Pour celui qui a connu l’Élysée, les sommets du G8 et les tapis rouges mondiaux, la chute est brutale. Enfermé 23 heures sur 24 dans sa cellule, protégé malgré tout par deux officiers de sécurité, il mesure chaque seconde l’écart entre sa vie d’avant et ce présent glacial.
Premier jour : l’évidence de la prière
Le 25 septembre 2025, à 70 ans, Nicolas Sarkozy franchit pour la première fois la porte de la prison de la Santé avec un mandat de dépôt immédiat. Cinq ans de prison prononcés en première instance pour association de malfaiteurs dans l’affaire du prétendu financement libyen de sa campagne de 2007. L’appel est suspensif, mais l’incarcération, elle, immédiate.
« C’est venu comme une évidence. Je me suis agenouillé pour prier. Je suis resté ainsi de longues minutes. Je priais pour avoir la force de porter la croix de cette injustice. »

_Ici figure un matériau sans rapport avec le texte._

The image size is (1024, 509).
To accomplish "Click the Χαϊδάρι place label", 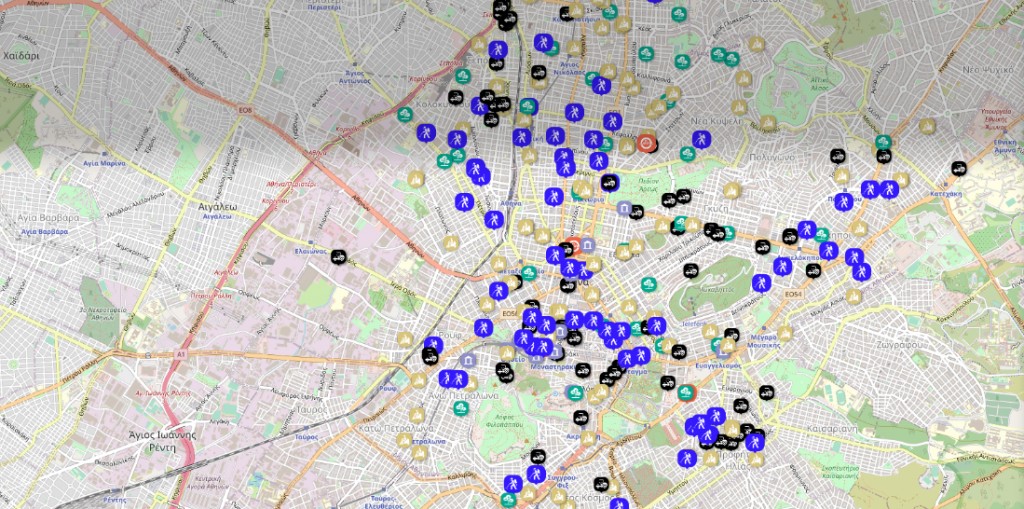I will click(x=21, y=56).
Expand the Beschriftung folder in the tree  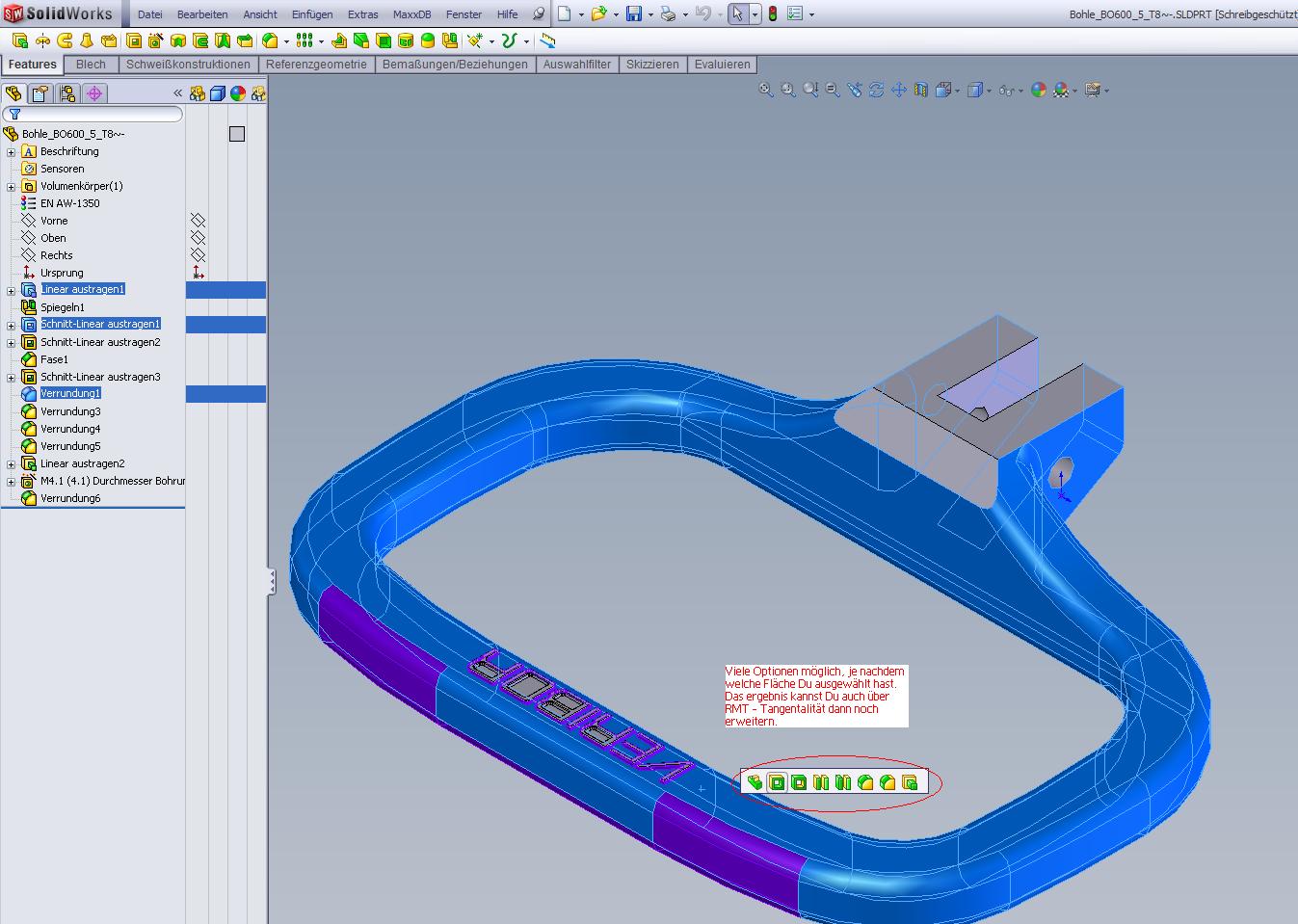tap(11, 152)
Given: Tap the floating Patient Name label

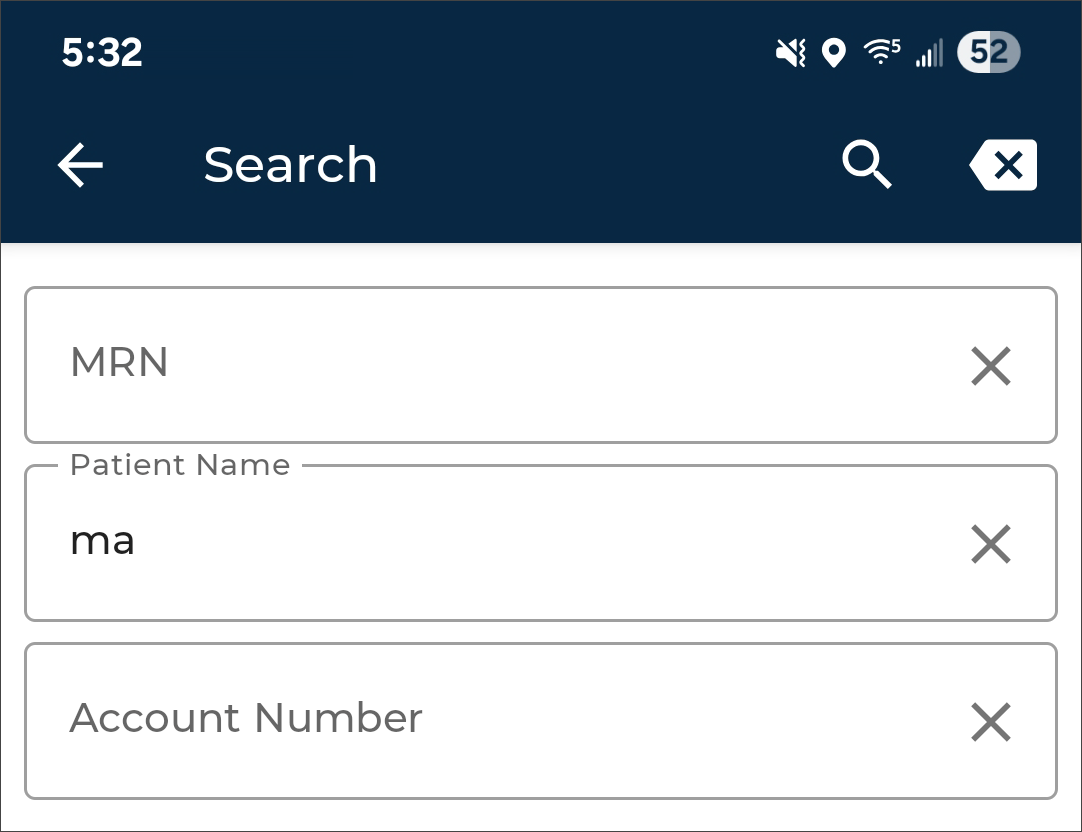Looking at the screenshot, I should [x=180, y=465].
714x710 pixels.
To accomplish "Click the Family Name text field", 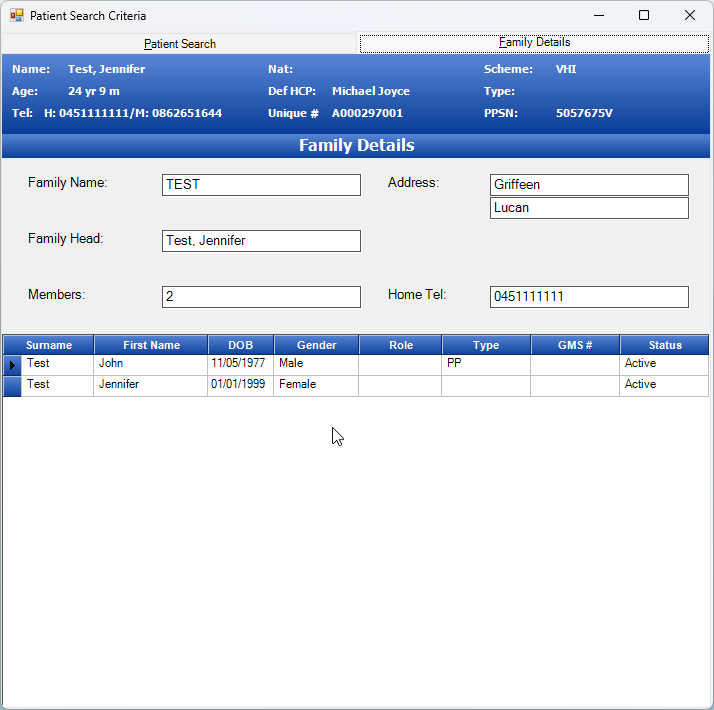I will pyautogui.click(x=261, y=185).
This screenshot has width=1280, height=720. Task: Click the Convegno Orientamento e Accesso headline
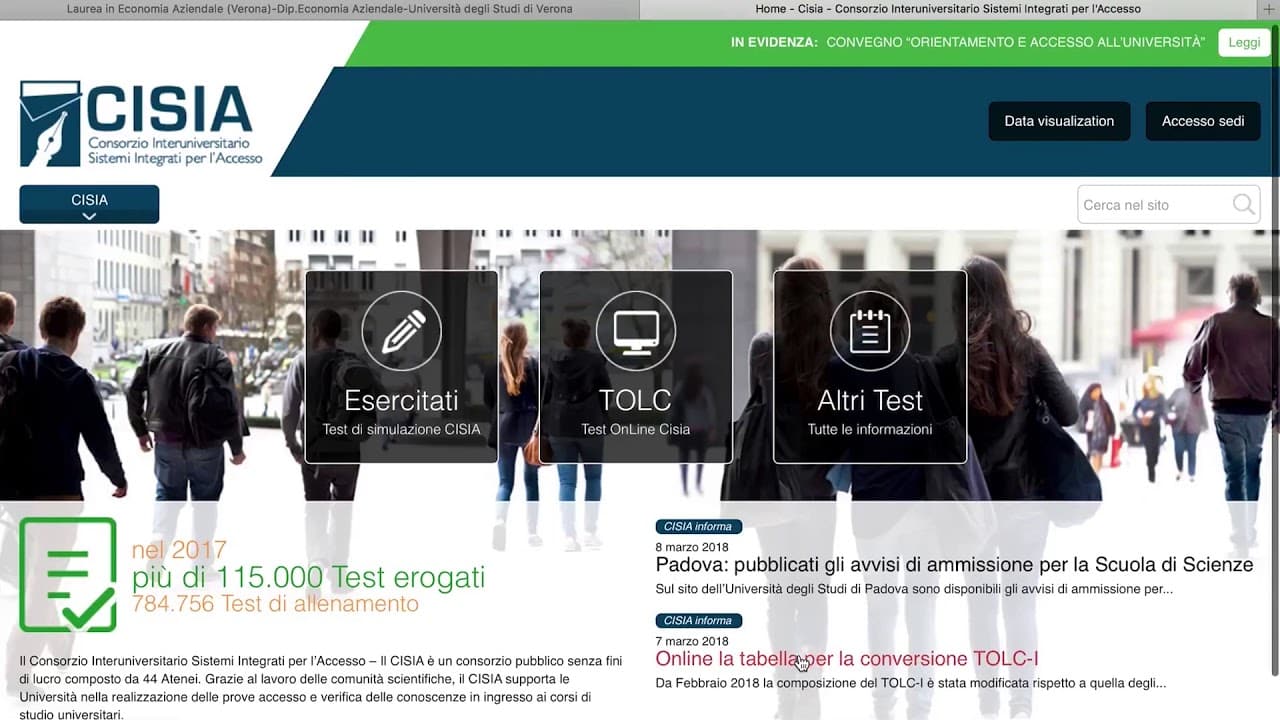coord(1015,42)
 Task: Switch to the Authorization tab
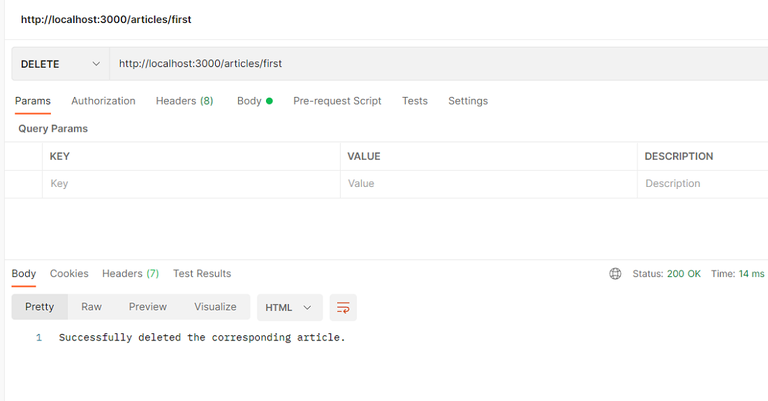103,101
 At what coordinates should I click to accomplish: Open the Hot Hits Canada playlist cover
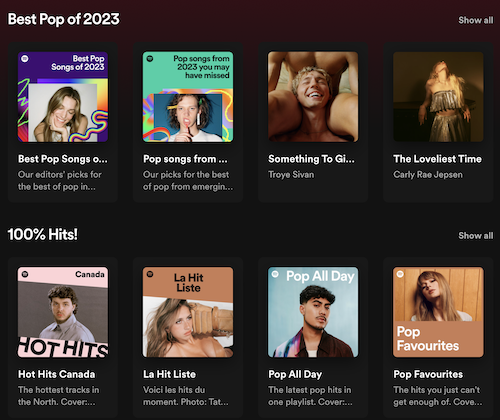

Cette scène, racontée avec une simplicité désarmante, surprend autant qu’elle émeut. L’homme politique hyperactif, souvent perçu comme dur et combatif, se retrouve à genoux, seul face à lui-même et à sa foi. Les dimanches, il reçoit la visite de l’aumônier. Ces moments deviennent des respirations dans un quotidien étouffant.
Une vie rythmée par les laitages et les barres de céréales
La nourriture, sujet anodin pour la plupart d’entre nous, devient un repère dans l’univers carcéral. Sarkozy décrit avec précision ce qu’on lui était servi :
- Laitages
- Barres de céréales
- Eau minérale
- Jus de pomme
- Quelques douceurs sucrées
Rien de plus. Pas de cantine chaude, pas de plateau-repas élaboré. Juste ces produits emballés qui arrivent dans la cellule. Il avoue avoir rêvé de pouvoir simplement regarder par la fenêtre, observer les voitures passer dans la rue. Un luxe refusé.
Écrire pour ne pas sombrer
Très vite, il demande papier et stylo-bille. Sur une petite table en contreplaqué brinquebalante, il commence à écrire. Chaque jour, il remplit des feuillets qu’il confie à ses avocats. Ceux-ci les transmettent à sa secrétaire pour mise au propre. L’exercice devient salvateur.
« Il fallait que je réponde à cette simple question : mais comment en suis-je arrivé là ? », explique-t-il. Le livre naît ainsi, presque en apnée, pendant la détention, puis s’achève en quelques jours après sa libération sous contrôle judiciaire.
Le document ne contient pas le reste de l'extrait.